Nie ma czym karmić nadziei na rekordowy rok pod względem liczby zaobrączkowanych ptaków: tegoroczne tempo chwytania zbliżyło się do linii z roku 2015, można więc próbować zgadnąć, że zaobrączkujemy w tym roku ok. 4000 osobników:
W tej pentadzie kierownikiem była Gosia (GPT), a w skład załogi weszło 15 osób: Hania, Krzyś, Paweł, Kacper, Łukasz, Marcelina, Bartek, Sonia, Emilia, Asia, Kamil, Kacper, Klaudia, Ania i Tomek.
Wśród zaobrączkowanych gatunków pierwsza dziesiątka to:
1) pierwiosnek 57
2) rudzik 24
3) kapturka 19
4) dymówka 14
5) gajówka 11
6) pokrzywnica 9
7) modraszka 8
8) kwiczoł 7
9) piecuszek i zięba 6
Ciekawsze gatunki zaobrączkowane w tej pentadzie to: wodnik (pierwszy w tym sezonie, szósty w historii Bukówki), czubatka (szósta w historii sikora tego gatunku, bardzo niespodziewana, bo schwytana pierwszy raz od 2012 roku, kiedy część naszych sieci stała blisko iglastego lasu), kowalik (dopiero trzeci w historii obozu), dzięciołek (dziewiąty osobnik na Bukówce), a także kolejne dwa krogulce, dwa zniczki, kszyk. Pojawiło się też kilka leśnych ptaków: gile, świergotek drzewny, sosnówka. Po długiej i zupełnie nietypowej dla nich przerwie, powróciły do obozu czeczotki.

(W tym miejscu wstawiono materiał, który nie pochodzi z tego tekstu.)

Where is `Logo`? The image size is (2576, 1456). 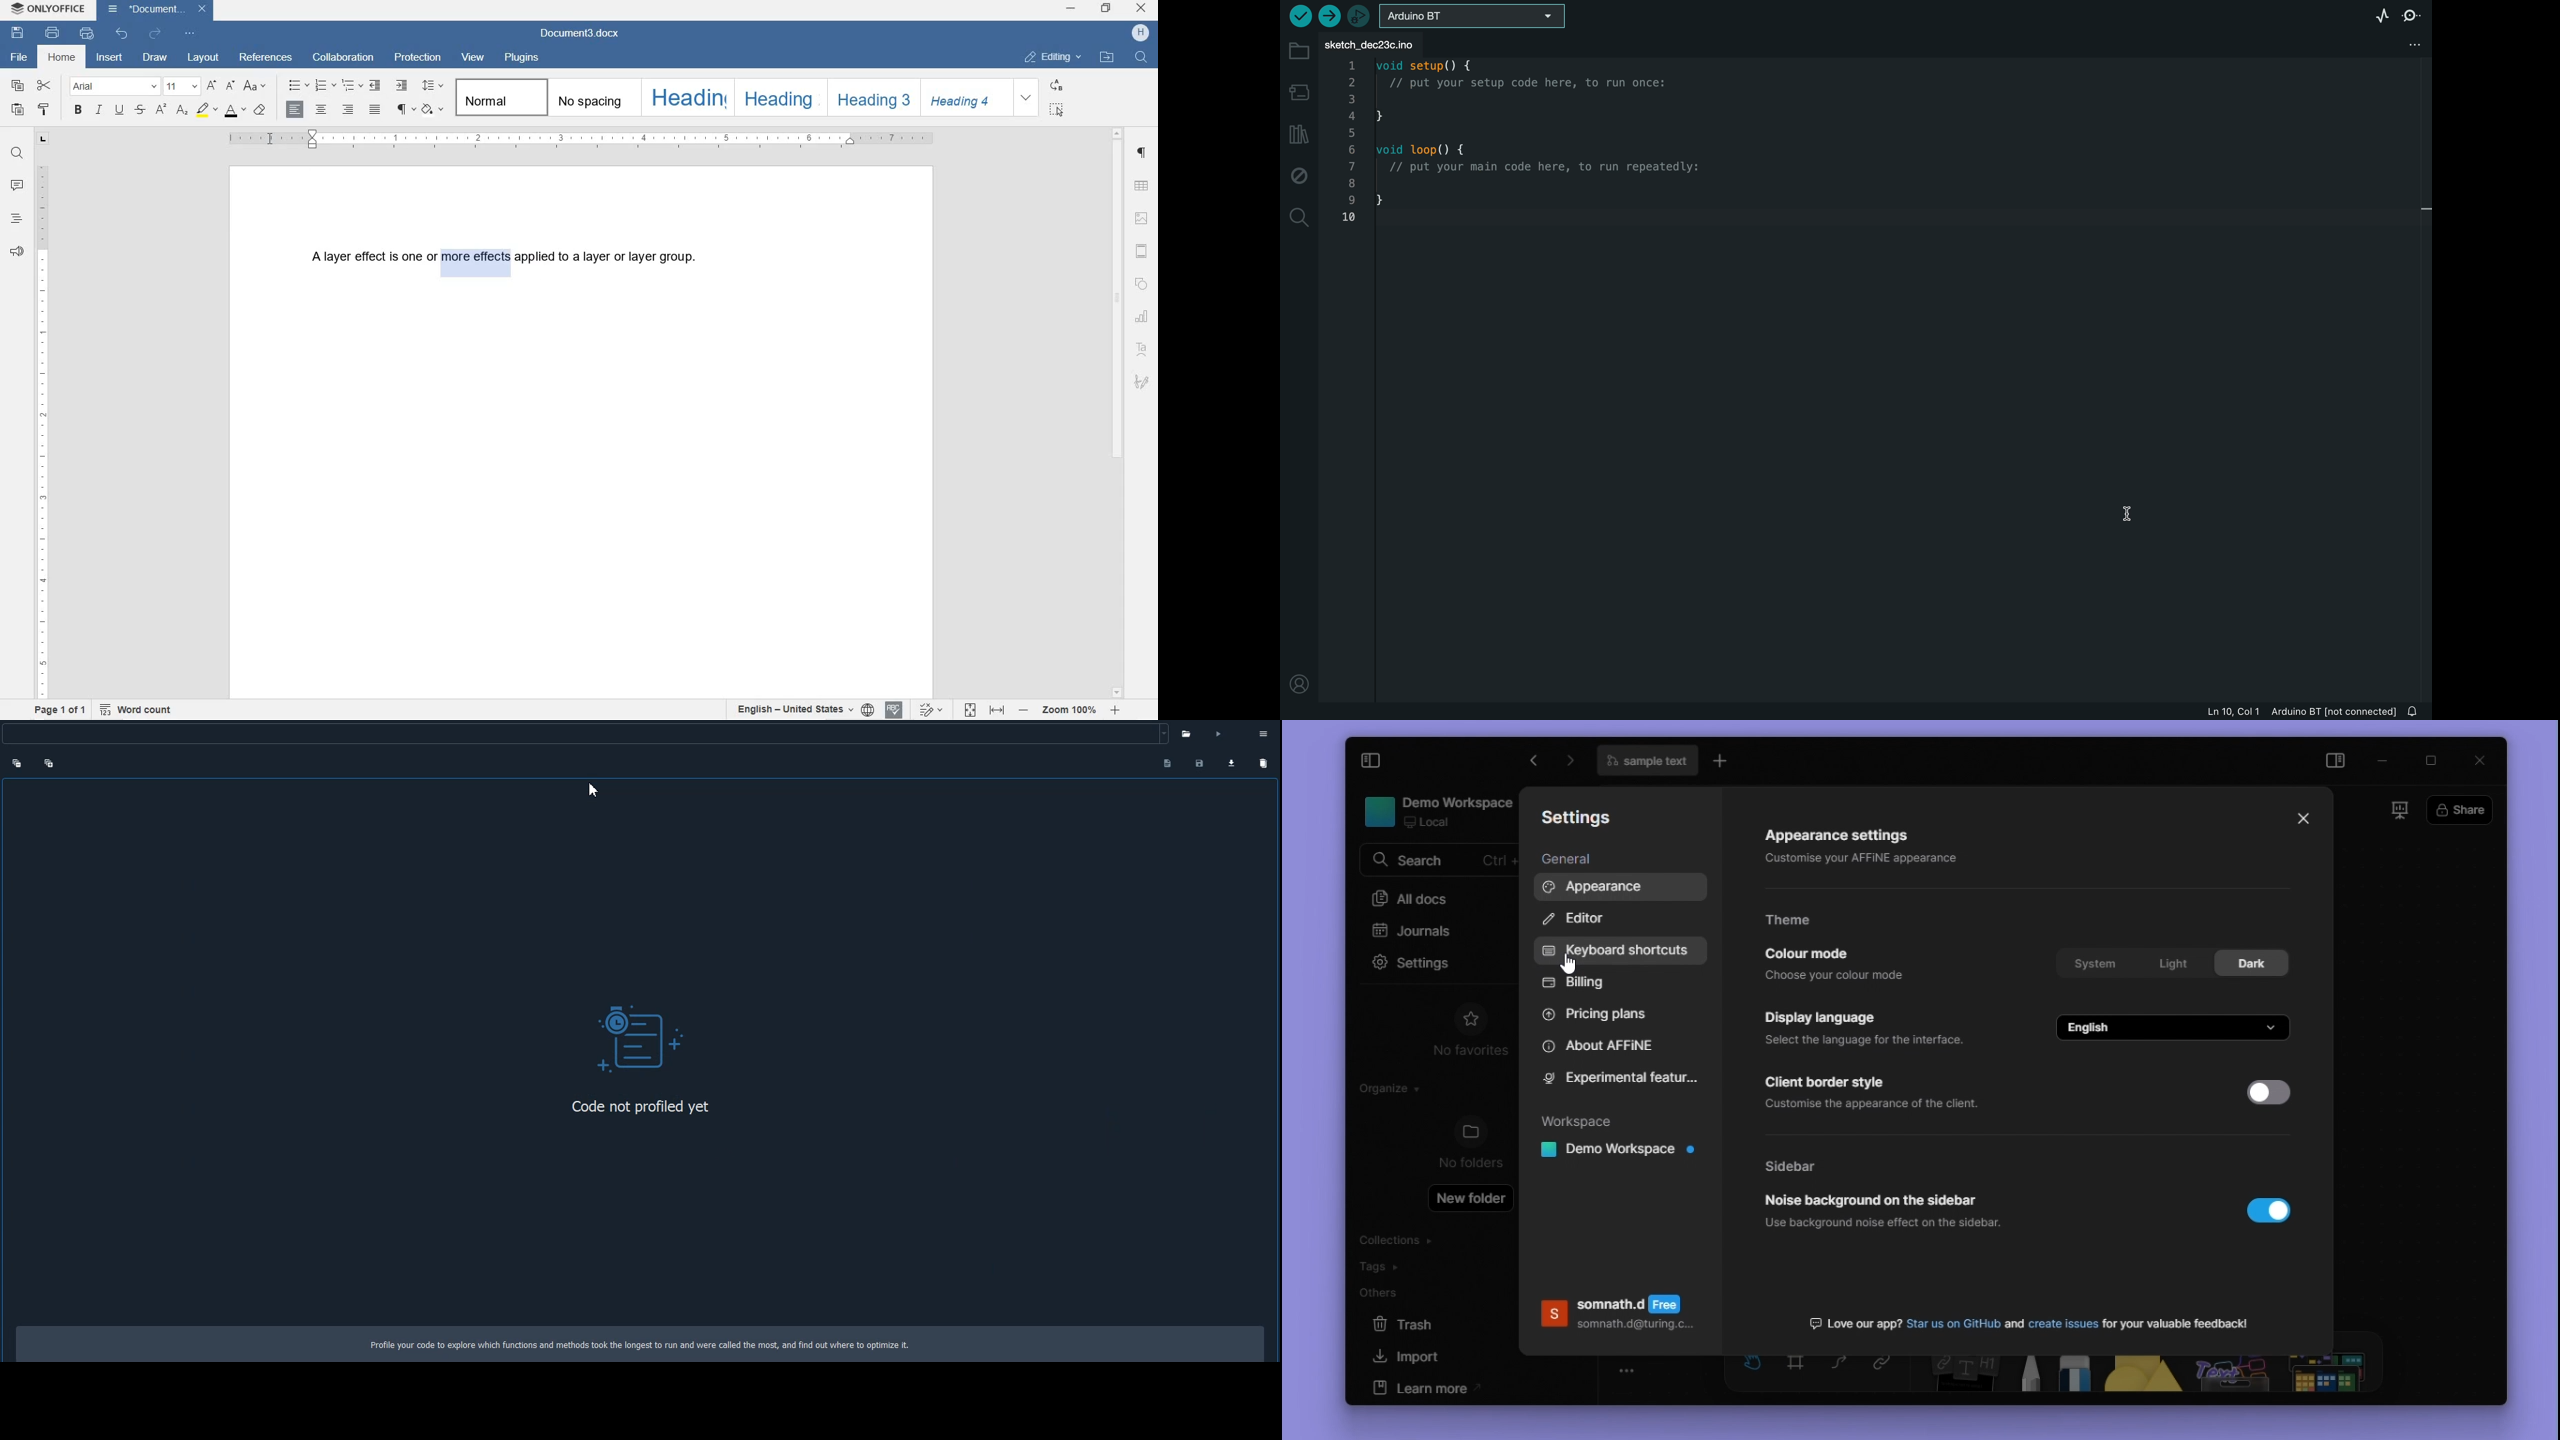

Na uwagę zasługują tez kolejne fenologicznie późne ptaki: zaganiacz (według danych z KAŚ i "Ptaków Śląska" jest to najpóźniejsze stwierdzenie zaganiacza na Dolnym Śląsku, choć nie rekordowe w skali kraju), 2 świerszczaki, 5 muchołówek żałobnych.